Było mi naprawdę słabo, miałam ochotę wymiotować, ale mój żołądek był niemal pusty. Zamierzałam przecież jeść kolację mniej więcej teraz.
-Pojedź po niego.
-A kto zostanie z tobą?
-Zaczekam. Przecież niedługo wrócisz.
-Nie mogę ci tego obiecać, a poza tym wyglądasz na zbyt słabą, by zostawić cię samą. Nie mówiąc o tym, że zdaje mi się to trochę nieostrożne i niebezpieczne, zważywszy na okoliczności.
-O nie. Jak najbardziej zgadzam się, że powinien pan wyjść. I to zaraz – powiedział ktoś z hallu.
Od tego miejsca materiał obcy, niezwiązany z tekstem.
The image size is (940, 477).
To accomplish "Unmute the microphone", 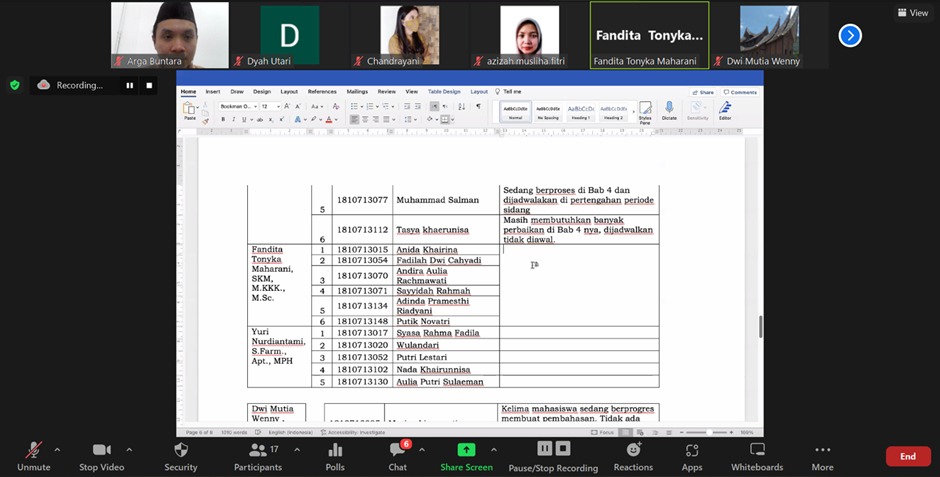I will [x=33, y=455].
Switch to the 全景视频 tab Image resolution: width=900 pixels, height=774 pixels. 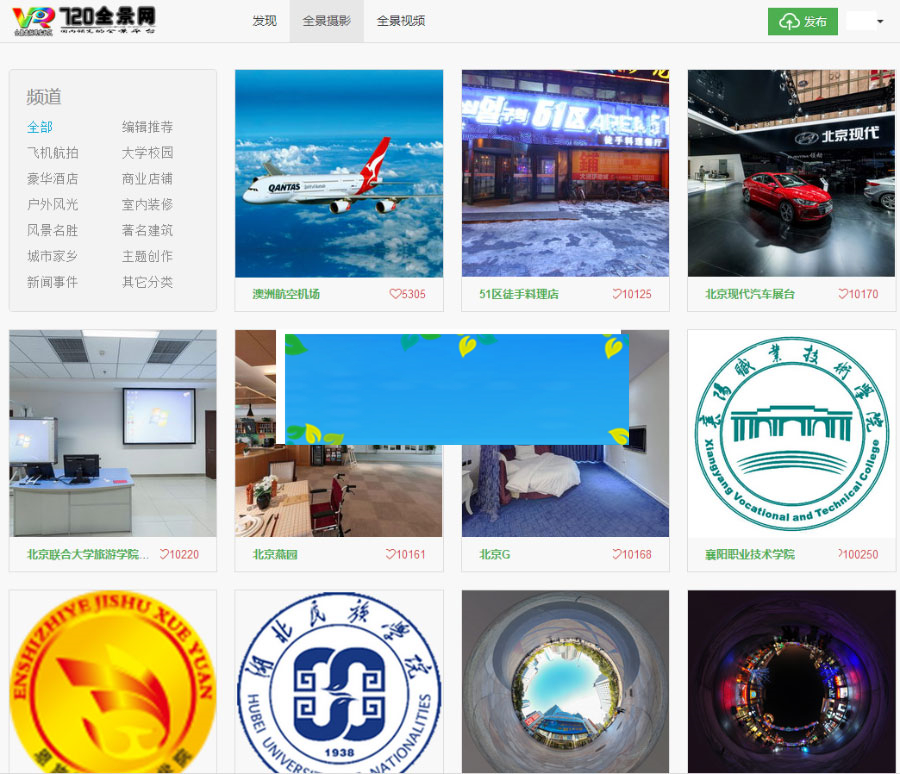tap(403, 20)
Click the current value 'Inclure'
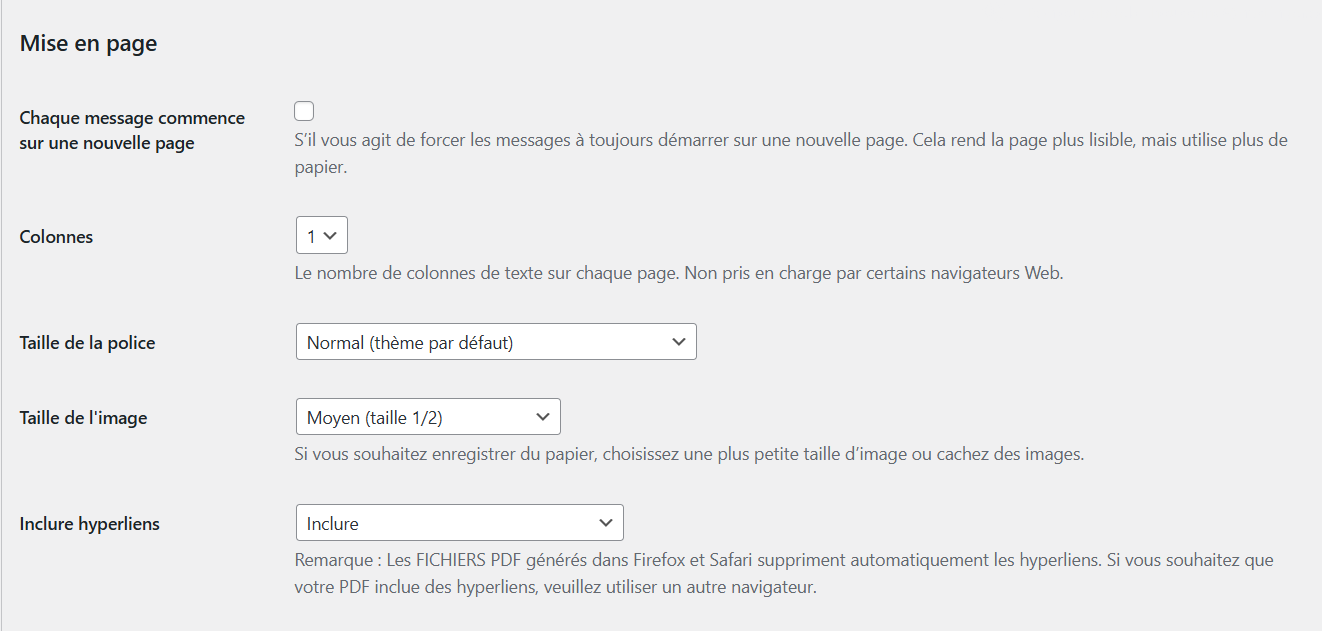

Znajomy, ostry, kobiecy głos, któremu towarzyszył ciężki stukot obcasów oraz głośne trzaśnięcie drzwi frontowych.
Jacob wstał i stanął prosto, a ja zmusiłam się, by podnieść się na tyle, by widzieć moją ciotkę.
-Również dobry wieczór, pani Ireno – odpowiedział spokojnym, zrównoważonym tonem, który od razu wyprowadził ją z równowagi.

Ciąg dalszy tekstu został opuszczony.